Es war fast zu schön, um wahr zu sein: Die albanischen Rebellen in Mazedonien lieferten bei den Sammelstellen der Nato ihre Waffen mit einem Eifer ab, als hätten sie nur darauf gewartet, sie schnellstens loszuwerden. Innerhalb kurzer Zeit hatten sie von den 3.300 Feuerwaffen, die sie angeblich besaßen, an die 1.400 abgegeben - weit mehr als sie in der ersten Etappe hätten abliefern sollen. Das veranlasste einen Reporter auf einer Nato-Pressekonferenz zur Frage, ob es nicht einfacher und billiger gewesen wäre, statt über 3.000 Soldaten ins Land zu schicken, die UÇK-Kämpfer zu veranlassen, ihre Waffen bei den jeweiligen Botschaften abzuliefern.

Schon am vergangenen Wochenende verging einem allerdings die Lust zu scherzen. Es zeigte sich nämlich, dass der Kampf um Mazedonien, oder besser gesagt im Inneren Mazedoniens, noch lange nicht gewonnen ist. Schon die Verzahnung der ersten Etappe - Ablieferung eines Drittels der Waffen der albanischen Rebellen und Ingangsetzung der Ratifizierung der Vereinbarungen von Ohrid über die Besserstellung der albanischen Bevölkerungsgruppe - funktionierte nicht. Protestkundgebungen der slawischen Mazedonier verhinderten ein Zusammentreten des Parlamentes in Skopje.
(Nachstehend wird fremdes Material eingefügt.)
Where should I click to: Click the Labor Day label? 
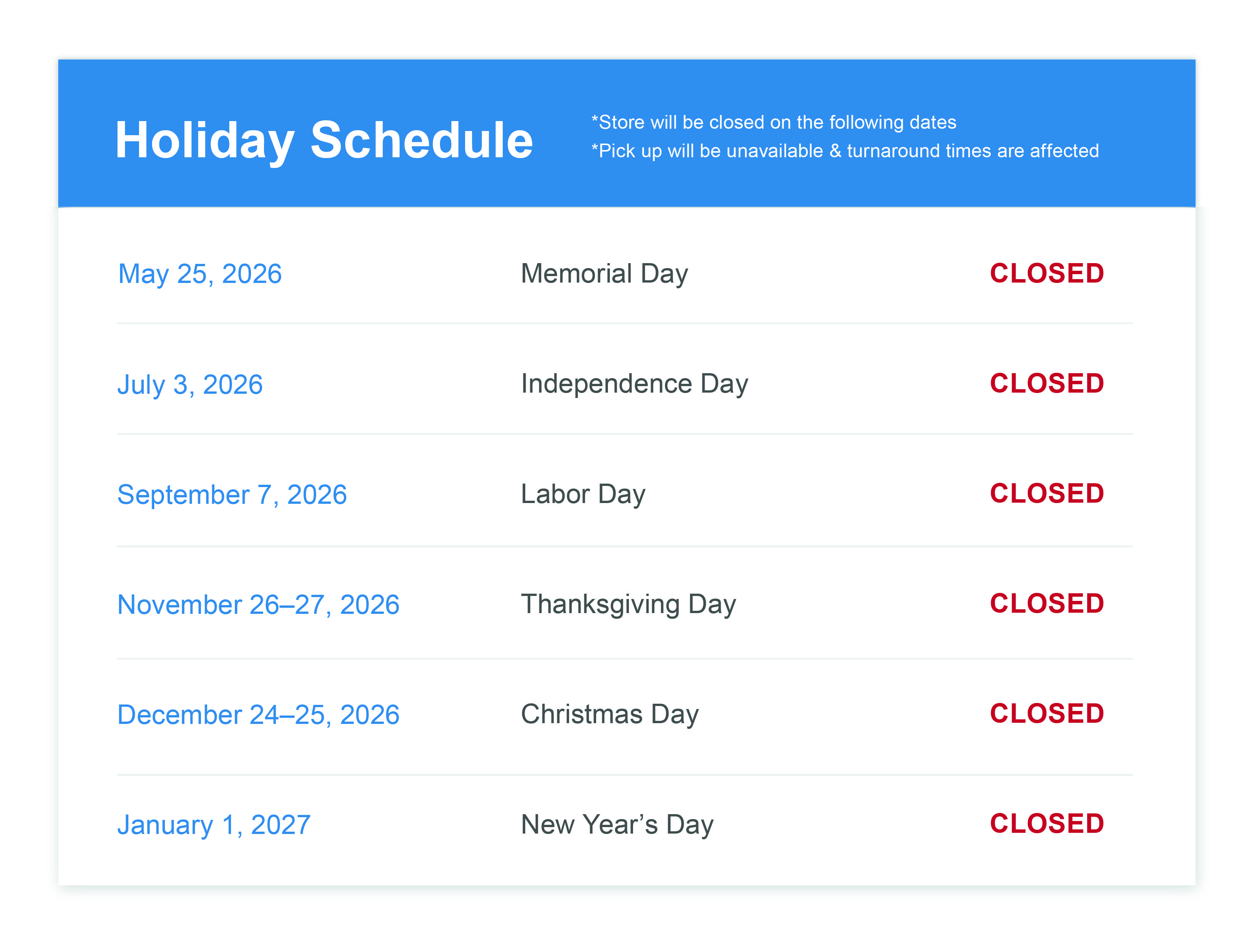click(583, 494)
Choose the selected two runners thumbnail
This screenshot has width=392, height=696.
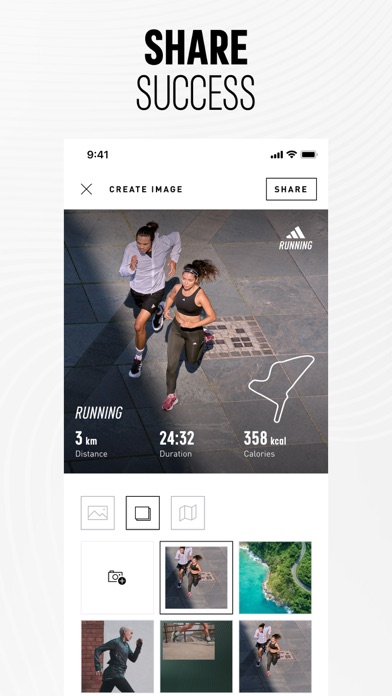click(x=196, y=577)
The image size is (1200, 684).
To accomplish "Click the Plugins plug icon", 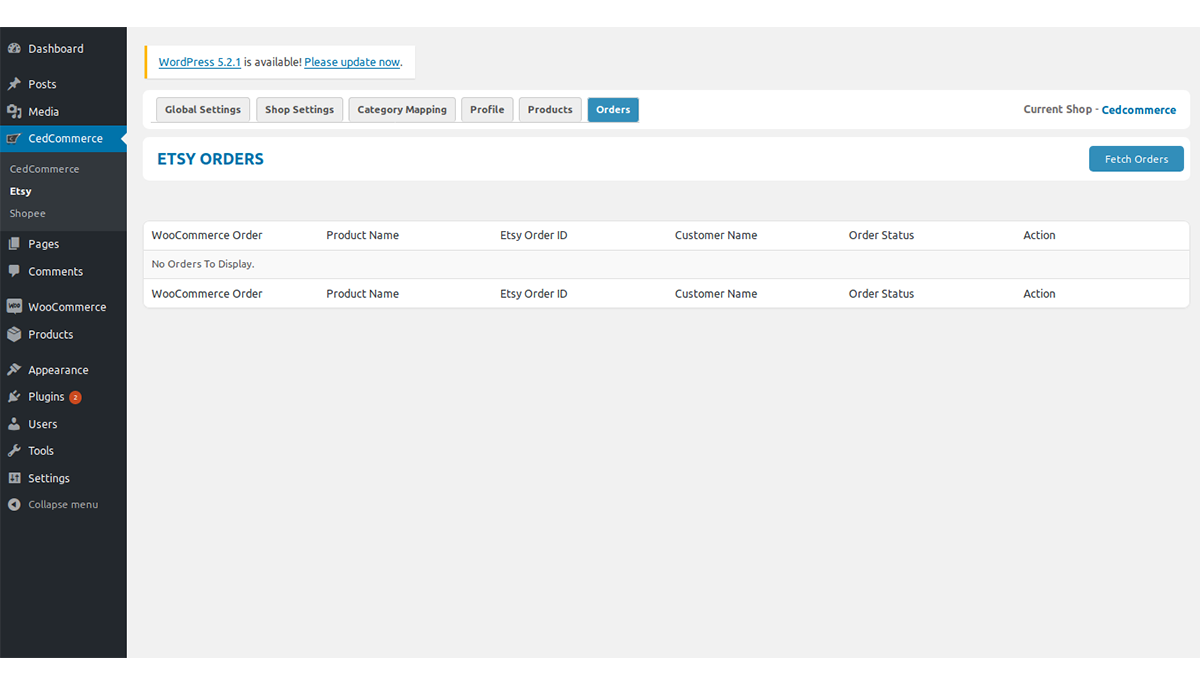I will (14, 396).
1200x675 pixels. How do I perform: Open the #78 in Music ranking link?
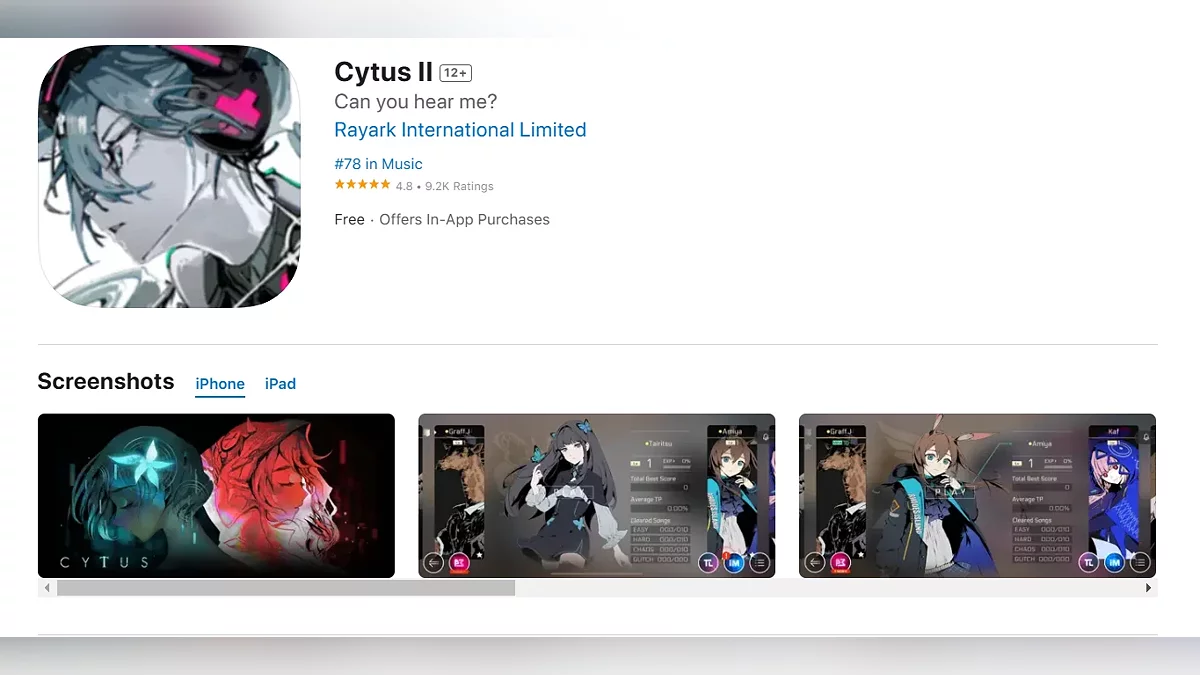pyautogui.click(x=378, y=164)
Nun sieht es beinahe so aus, als existiere in Mazedonien weniger ein albanisches, als ein mazedonisches Problem. Es ist zwar schwer zu beurteilen, ob eine Mehrheit der slawischen Bevölkerung die Vereinbarungen von Ohrid ablehnt, sicher aber ist, dass diese von sehr aktiven Gruppen bekämpft werden, auch vom einflussreichen Verband der Auslands-Mazedonier. Beweise ihrer Entschlossenheit lieferten diese Kräfte bereits bei der Blockade des Grenzüberganges zum Kosovo und der Verhinderung der erwähnten Parlamentssitzung.
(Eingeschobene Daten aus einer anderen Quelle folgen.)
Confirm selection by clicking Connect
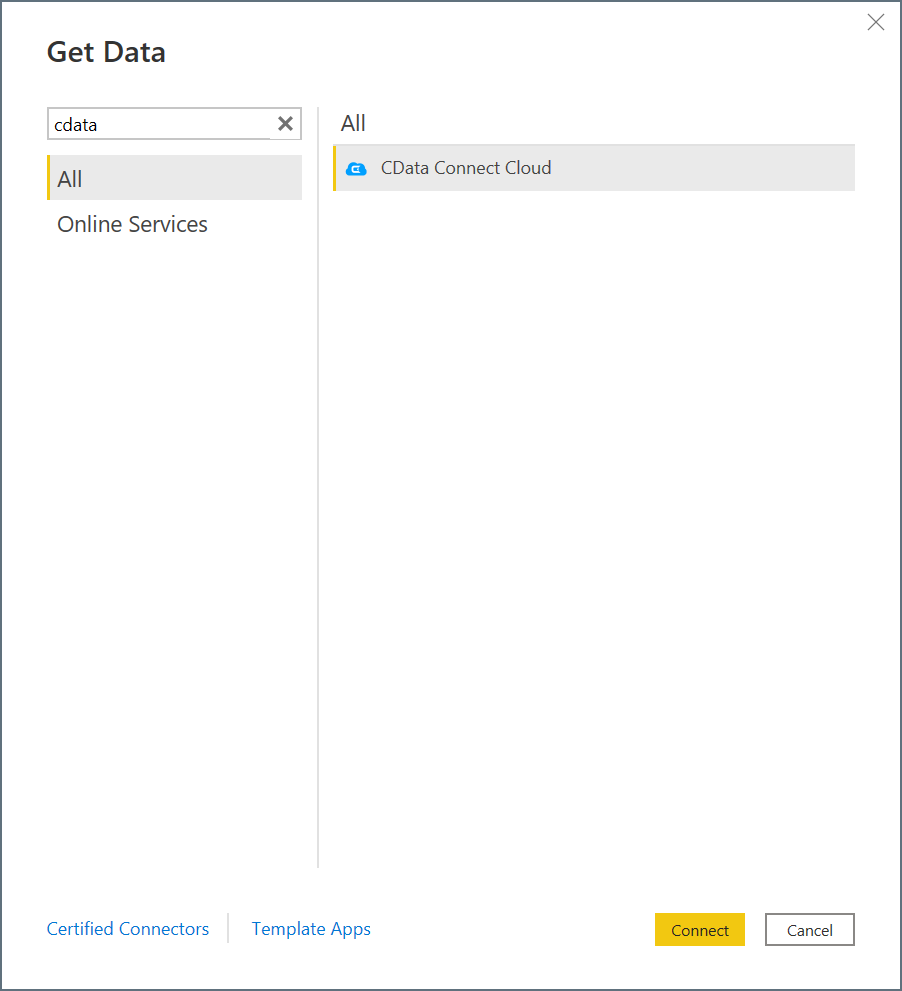This screenshot has height=991, width=902. (699, 929)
Diese anti-albanischen Aktivitäten wenden sich gleichzeitig gegen die Nato, die Amerikaner und den Westen im Allgemeinen - eine recht bedenkliche Entwicklung. Wenn das Kürzel "Nato" als "Neue Albanische Terror Organisaton" gesehen wird, so zeigt das die Stimmung in weiten Teilen der slawisch-mazedonischen Bevölkerung. Der Nato und dem Westen ist ja in diesen Kreisen vorgeworfen worden, nur durch ihren Druck die Vereinbarungen von Ohrid überhaupt zustande gebracht zu haben. Werden die Nato-Soldaten unter diesen Umständen überhaupt in der Lage sein, ihren Auftrag der Entwaffnung der UÇK-Rebellen innerhalb von 30 Tagen auszuführen? Es wäre möglich, aber werden sie das Land einfach verlassen können, auch wenn es unter Umständen in keiner Weise befriedet ist?

Gewehr bei Fuß

Schon hört man in hohen Nato-Kreisen Andeutungen, dass eine Verlängerung des Nato-Auftrages möglich sein könnte und es nicht bei 30 Tagen bleiben müsse. "Wenn Sie mich fragen, ob der Nato-Beschluss geändert werden kann", sagte der britische Außenminister Jack Straw, "so lautet meine Antwort, das kann man. Auf dem Balkan kann man sowieso nichts garantieren".

Dann aber müsste man natürlich den Auftrag des Nato-Kontingents ändern. Außer der Entwaffnung der UÇK-Rebellen müsste noch eine Verhinderung der Neu-Bewaffnung hinzukommen. Und andererseits müssten auf Regierungsseite Polizei und Armee veranlasst werden, Gewehr bei Fuß zu stehen. Denn sonst kommt es erneut zu gewalttätigen Auseinandersetzungen.

Misstrauen, Hass und Angst sind sowieso ins Unermessliche gewachsen. Wie sollen ohne die Anwesenheit von Friedenskräften von der UÇK vertriebene slawische Mazedonier in ihre national-gemischten Dörfer zurückkehren und umgekehrt die aus dem "Kriegsgebiet" geflohene albanische Bevölkerung in ihre von der Armee zerschossenen Häuser? Ist dem von Zerfall bedrohten Lande überhaupt ohne fremde militärische Präsenz und politische wie schnelle wirtschaftliche Unterstützung zu helfen? Die internationalen Gemeinschaften werden bald Antwort auf diese Frage geben müssen.

Der Autor ist freier Publizist und war lange Südosteuropa-Korrespondent.